Triangle amoureux infernal
Le mari, la femme, l'amant: cet universel triangle amoureux a donné lieu à des centaines de livres, pièces ou films, du vaudeville au thriller. Pour son dernier film AMANTS, sur les écrans ce mercredi 17 novembre, Nicole Garcia a choisi une histoire à suspense et une atmosphère pesante pour raconter les affres de la passion ravageant trois personnages.
Trois personnages mais aussi trois actes et trois lieux qui découpent le film. Le premier tiers se déroule à Paris où deux jeunes adultes, Lisa (Stacy Martin) et Simon (Pierre Niney) s’aiment passionnément depuis leur adolescence et mènent la vie urbaine et nocturne des gens de leur âge.
Overdose
Lisa fait l'école hôtelière et Simon est dealer de cocaïne dans les beaux quartiers. Un soir, alors qu'ils dînent chez lui, l'un des riches clients de Simon meurt d'une overdose. Pour éviter la prison, Simon décide de fuir mais en laissant Lisa à Paris, qui reste sans nouvelles de lui.

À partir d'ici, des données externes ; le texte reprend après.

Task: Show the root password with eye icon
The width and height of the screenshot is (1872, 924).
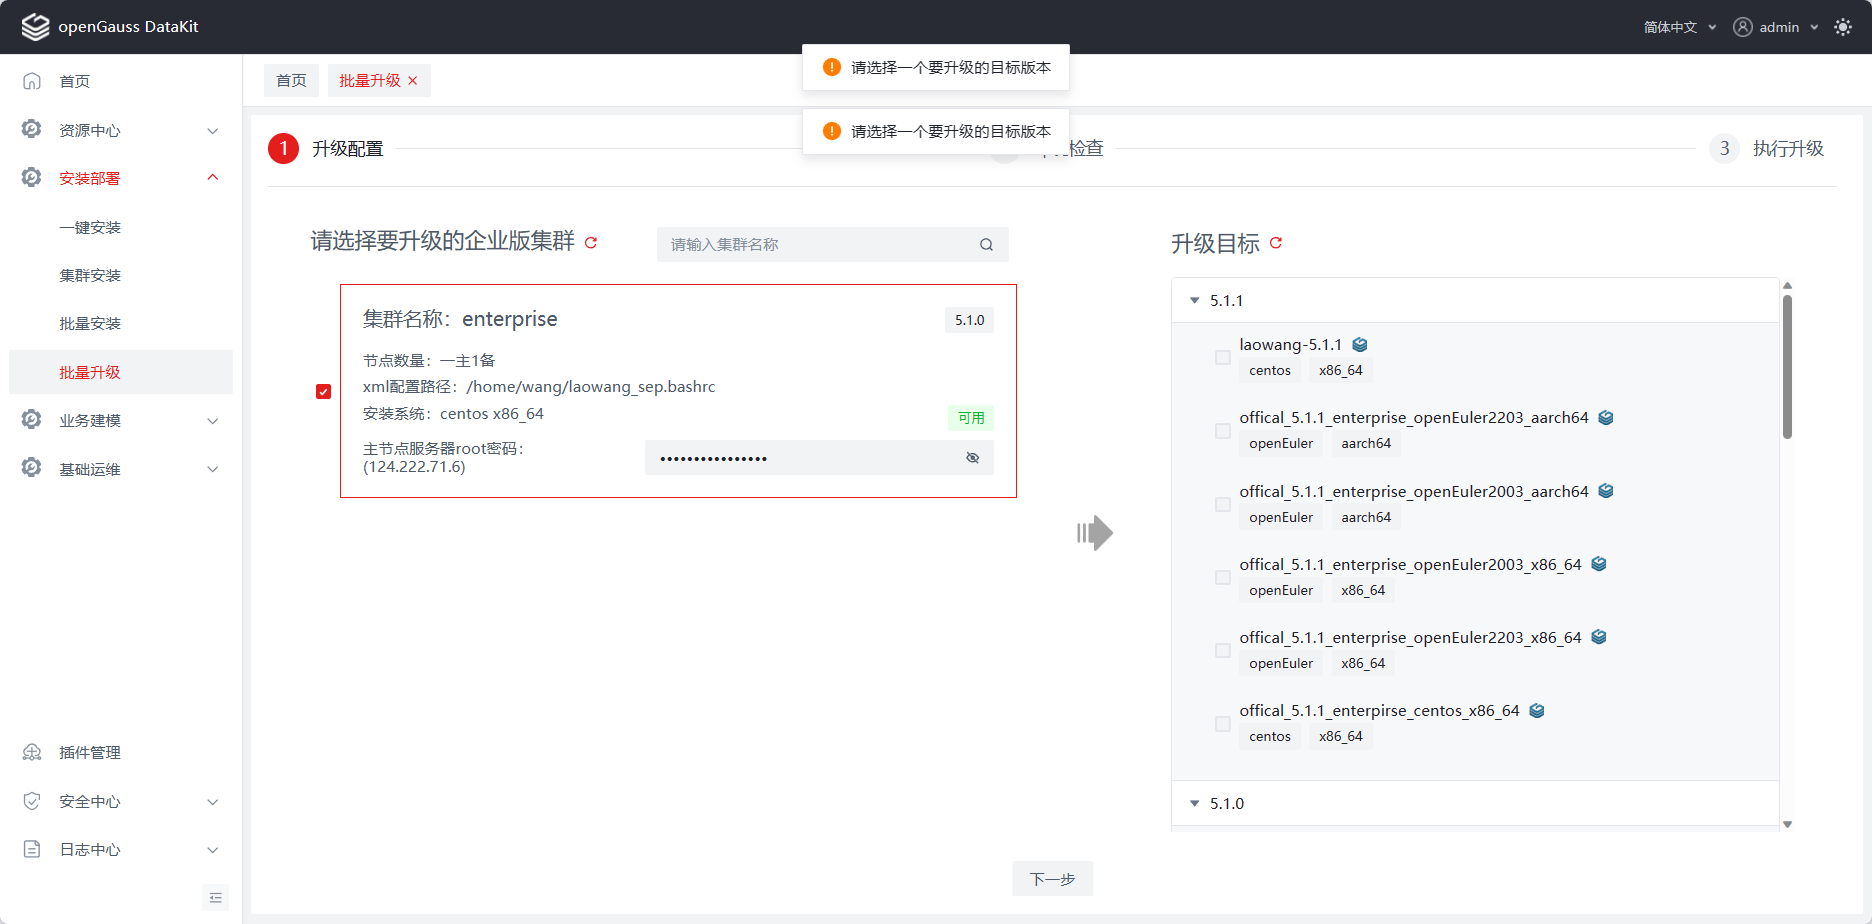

Deuxième acte, deuxième lieu: trois ans plus tard, sur l'Île Maurice. Lisa est en vacances avec son mari Léo (Benoît Magimel), plus âgé qu'elle, qui a fait fortune dans les assurances et lui permet de mener une vie aisée à Genève, où ils habitent une grande villa avec jardin. Tous deux veulent adopter un enfant.
Passion pas morte
Un jour, dans l'hôtel de luxe où ils résident, Lisa aperçoit Simon, qui est employé de l'hôtel. Ils se revoient sur la plage, il semble plus ému qu'elle, il a du mal à s'excuser de l'avoir abandonnée. Mais entre eux la passion n'est pas morte, ils redeviennent amants.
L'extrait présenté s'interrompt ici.